══ Passage shown ══
By Peter Nurse and Geoffrey Smith
Investing.com -- Few companies have been as hard hit by the coronavirus pandemic as Exxon Mobil .
Its stock has fallen over 50% this year, losing its title as America’s oil major with the largest market capitalization, and was dropped from its prestigious place in the Dow Jones index of top U.S. industrial companies after 92 years.
Is Exxon Mobil Corp (NYSE:XOM) a survivor or is oil dead?
Investing.com's Peter Nurse argues the case in favor of Exxon, while Geoffrey Smith explains why investors should steer clear. This is Point/Counterpoint.
The Bull Case
This is an excellent opportunity for investors to get involved with a company with a history of operational excellence and capital discipline, particularly as the damage caused to the industry gets rid of the waifs and strays.
A born survivor, as befits a company that can trace its roots back to Standard Oil, established by John D. Rockefeller in 1870, Exxon Mobil has long proved its ability to roll with the cyclical punches. It will again.
After all, even if the Organization of the Petroleum Exporting Countries earlier this week reduced its demand forecast to 96.84 million barrels of oil per day for 2021, that’s still a lot of oil the global economy needs for at least the next 10 years.
The industry may well be in structural decline, but it’s still very possible to make healthy profits along the way, ask the tobacco giants!
Increasing the company’s debt pile with bets on rising demand just as Covid-inspired shutdowns caused oil prices to slump was ill-timed. But the management has started to address these issues, announcing plans earlier this month to reduce its European workforce by up to 1,600 by the end of 2021 as part of its global review.
Essentially, the stock is now massively oversold, with a cut to its sacrosanct dividend fully discounted ((it's already trading on the expected future dividend ratio, not the current one). Yet, oil prices seem to have stabilized to the point that an imminent dividend cut is unlikely, and as recently as July, Chief Executive Darren Woods insisted this hefty dividend was safe.
A further substantial drop in oil prices seems unlikely in the near future, even with Covid-19 caes on the rise, with the major oil producing nations reluctant to suffer again the pain of earlier in the year.
"I want to assure you that the OPEC, non-OPEC partnership will continue to do what it knows best, by ensuring that we don't relapse into this almost historic plunge that we saw," Mohammad Barkindo, Secretary General of the Organisation of Petroleum Exporting Countries, said on Thursday.
Influential investment bank Goldman Sachs (NYSE:GS) upgraded its stance on Exxon Mobil earlier this week, and this could be the cue for value investors to part with their cash.
The Bear Case
Exxon Mobil may not be going to zero – the world will need too much oil for too long for that – but it can’t be seen as a buy in anything but short-term and opportunistic terms.
Oil is dead, for any truly forward-looking investor. Demand has risen constantly for 160 years, but even OPEC now expects it to peak within the next 10, before starting entering structural decline.
═══
══ Records ══
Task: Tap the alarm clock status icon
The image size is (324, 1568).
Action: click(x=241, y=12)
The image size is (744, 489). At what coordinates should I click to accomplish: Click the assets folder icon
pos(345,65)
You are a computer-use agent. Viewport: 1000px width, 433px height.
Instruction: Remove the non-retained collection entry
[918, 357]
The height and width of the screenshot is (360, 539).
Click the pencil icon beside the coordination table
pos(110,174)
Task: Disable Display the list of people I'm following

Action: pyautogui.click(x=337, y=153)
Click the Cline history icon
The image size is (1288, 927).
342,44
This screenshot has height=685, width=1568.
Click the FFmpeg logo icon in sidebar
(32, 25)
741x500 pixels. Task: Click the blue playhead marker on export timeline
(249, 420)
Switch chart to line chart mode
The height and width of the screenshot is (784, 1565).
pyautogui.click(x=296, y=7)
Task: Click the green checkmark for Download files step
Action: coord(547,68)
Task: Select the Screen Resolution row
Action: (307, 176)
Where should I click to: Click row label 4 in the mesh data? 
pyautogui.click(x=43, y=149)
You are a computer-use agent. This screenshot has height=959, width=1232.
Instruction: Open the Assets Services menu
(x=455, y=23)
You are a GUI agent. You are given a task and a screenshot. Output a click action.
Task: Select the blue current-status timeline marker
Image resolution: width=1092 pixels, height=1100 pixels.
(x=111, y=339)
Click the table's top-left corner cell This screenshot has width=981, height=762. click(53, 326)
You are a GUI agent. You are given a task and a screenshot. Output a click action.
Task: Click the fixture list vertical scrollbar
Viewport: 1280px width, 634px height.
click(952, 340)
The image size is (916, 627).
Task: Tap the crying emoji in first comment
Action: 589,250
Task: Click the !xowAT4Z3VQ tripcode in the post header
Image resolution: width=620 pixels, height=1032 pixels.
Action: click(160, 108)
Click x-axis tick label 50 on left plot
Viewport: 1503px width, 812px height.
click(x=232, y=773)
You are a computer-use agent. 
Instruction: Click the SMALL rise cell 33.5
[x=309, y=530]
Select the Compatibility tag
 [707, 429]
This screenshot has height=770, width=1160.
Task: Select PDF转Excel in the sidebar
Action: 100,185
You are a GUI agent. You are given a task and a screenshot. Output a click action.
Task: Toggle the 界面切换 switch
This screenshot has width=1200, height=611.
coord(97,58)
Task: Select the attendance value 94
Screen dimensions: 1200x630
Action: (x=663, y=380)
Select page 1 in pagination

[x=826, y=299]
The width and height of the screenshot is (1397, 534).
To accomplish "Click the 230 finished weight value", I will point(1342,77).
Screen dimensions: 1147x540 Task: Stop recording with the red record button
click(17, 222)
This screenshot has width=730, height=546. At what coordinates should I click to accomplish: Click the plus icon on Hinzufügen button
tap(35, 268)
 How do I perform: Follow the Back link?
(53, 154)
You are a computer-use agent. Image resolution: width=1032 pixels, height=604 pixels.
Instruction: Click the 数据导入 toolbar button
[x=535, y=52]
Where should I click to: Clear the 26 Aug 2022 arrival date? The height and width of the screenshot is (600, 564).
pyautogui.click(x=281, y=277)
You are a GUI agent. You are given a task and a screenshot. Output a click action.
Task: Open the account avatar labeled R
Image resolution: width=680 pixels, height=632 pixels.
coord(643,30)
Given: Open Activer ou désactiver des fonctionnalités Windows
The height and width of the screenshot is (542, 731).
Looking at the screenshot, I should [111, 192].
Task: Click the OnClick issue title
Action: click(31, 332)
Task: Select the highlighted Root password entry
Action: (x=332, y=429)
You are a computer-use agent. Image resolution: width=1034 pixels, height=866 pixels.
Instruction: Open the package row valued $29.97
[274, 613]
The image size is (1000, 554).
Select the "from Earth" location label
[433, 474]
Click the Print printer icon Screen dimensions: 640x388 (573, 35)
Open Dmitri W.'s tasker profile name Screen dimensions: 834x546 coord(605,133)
═══
### Exercise A
In the Exxon Mobil article, for how many years had the company been in the Dow Jones index before it was dropped?
### Exercise B
Continue the Exxon Mobil debate article from the end of its last sentence.

### Task response A
92 years.

### Task response B
Exxon has to fight for every dollar of revenue from rent-seeking governments. They will not be more generous in dividing up a shrinking pie. The Ex in Exxon stands for Ex-growth.
OK, so Exxon is a value stock, rather than a growth one. That requires it to be a reliable source of income, but there is nothing reliable about Exxon’s future returns to shareholders.
Arguments that Big Tobacco paid handsome dividends for years after entering structural decline only go so far: Exxon has to spend vast amounts every year to maintain its cash flow - $23 billion this year alone, even after it trimmed its budget by 30%.
Every other oil major has cut its dividend this year to conserve cash. Exxon alone believes it can just cover the gap by borrowing – some $22 billion in all. How many times can it repeat that trick? Management said after six months that it wants to both keep debt AND the dividend at their current level. With Crude Oil WTI Futures struggling to get above $40 a barrel, it’s hard to see how it can do both.
Management’s planning, moreover, depends on the assumption that the asset values on its balance sheet are safe, and not – as virtually every other oil company has acknowledged – at risk of being stranded by Climate Change and regulation to mitigate it. Aside from one big write-off of its tar sands acreage in Canada, Exxon - much to its credit – has historically refused to write down bad investments, believing it let managers off the hook too easily. But that’s another area where assuming that the future will be like the past is fraught with risk.
Pressure from activists is one thing. Actual regulatory risk is another: if the opinion polls are reliable, that’s about to get a lot bigger. Under a ‘Blue Wave’ scenario, in which Joe Biden takes the White House and Democrats regain the Senate, the oil and gas industry can expect to lose a good deal of the tax and regulatory privileges it had under previous administrations, while its taxes will be channeled toward subsidies for the likes of Nextera Energy Inc (NYSE:NEE). An industry being milked to subsidize its competitors is one to avoid, for all of Exxon’s past achievements.